この工政という雑誌ですが、工政会という団体が発行しています。発足は1918年ということです。日本の工業を進歩させるために指導的立場の企業や技術者が参加していた会ということで、その広報誌として雑誌”工政”が発行されていたようです。

レール特集

表題の1927年7月号に”銘記に映ずる軌條商工史”という記事が掲載されています。19世紀末から20世紀初頭にかけて世界的に輸出入されたレールの製造元やその性質から、世界の鉄鋼史の一部を見てみるという趣旨の企画です。

執筆者は”麗流学人”という人物で、これはおそらくペンネームだと思います。
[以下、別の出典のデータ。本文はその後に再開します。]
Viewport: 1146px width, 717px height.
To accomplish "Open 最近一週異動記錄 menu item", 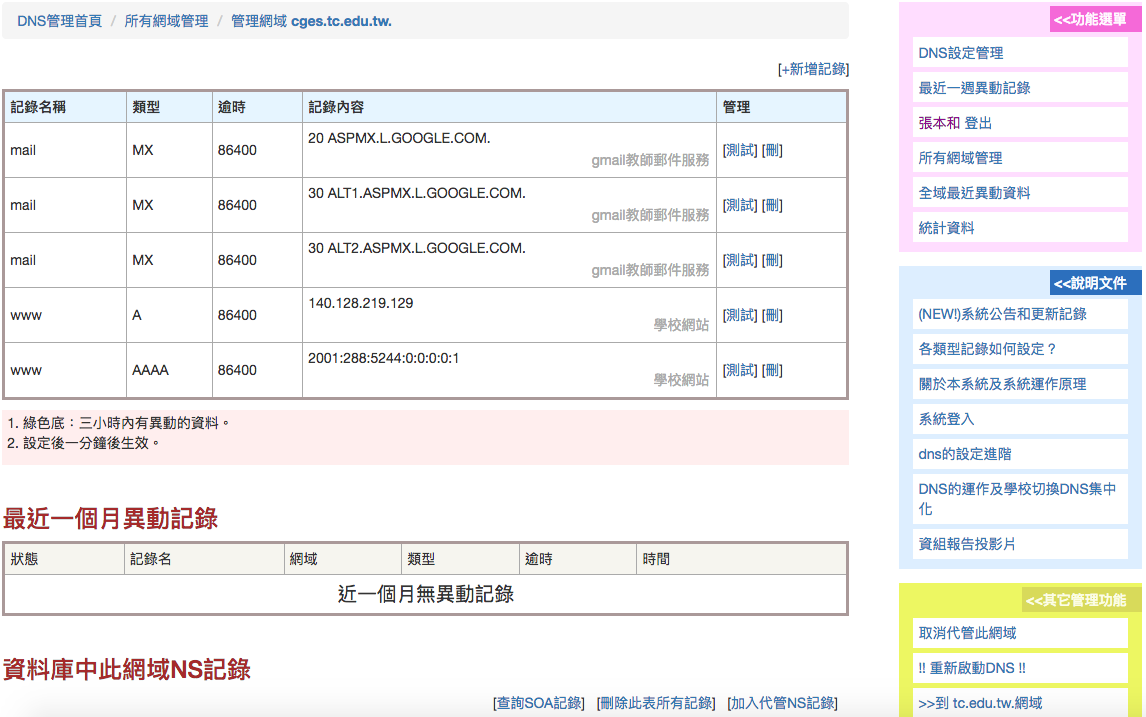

「レールを学ぶ人」という意味の洒落で名前を決めたのではないかと思います。国会図書館デジタルコレクションの検索機能でも、この記事以外では名前が確認できませんでした。

記事の方は18ページにも及ぶ長いもので、世界に流通した主要なレールの刻印やその製造元、どのようにしていつ、どのくらい日本に輸入されたかが詳しく書いてあります。駅周辺で見つかる廃レールの刻印も、この記事の記述と照らし合わせれば出身地が詳しく分かるかもしれません。

他にも製造国の鉄鋼業事情やレールの成分組成についても触れられており、書いた方は実際どなたなのか分かりませんが、鉄鋼業界や鉄道業界に非常に明るい方なのではないかと思います。

広告ページも面白い

工業系の雑誌なので広告ページは有名な企業の広告が多数入っています。鉄道関係で言うと汽車製造や新潟鐵工所の広告を見つけました。銭高組など現代でも存続している老舗企業の広告もあります。

昔のテイストなのか、広告のキャッチコピーが「外国製に勝る○○」や「革命的製品なる○○」などと直球なのが面白いです。変わったものだと「敢えて専門各位のご批判を乞う」や「[製品名]を使用せられよ」といったものもありました。こういった当時の雰囲気が感じられる情報が見られるのも国会図書館デジタルコレクションの面白いところです。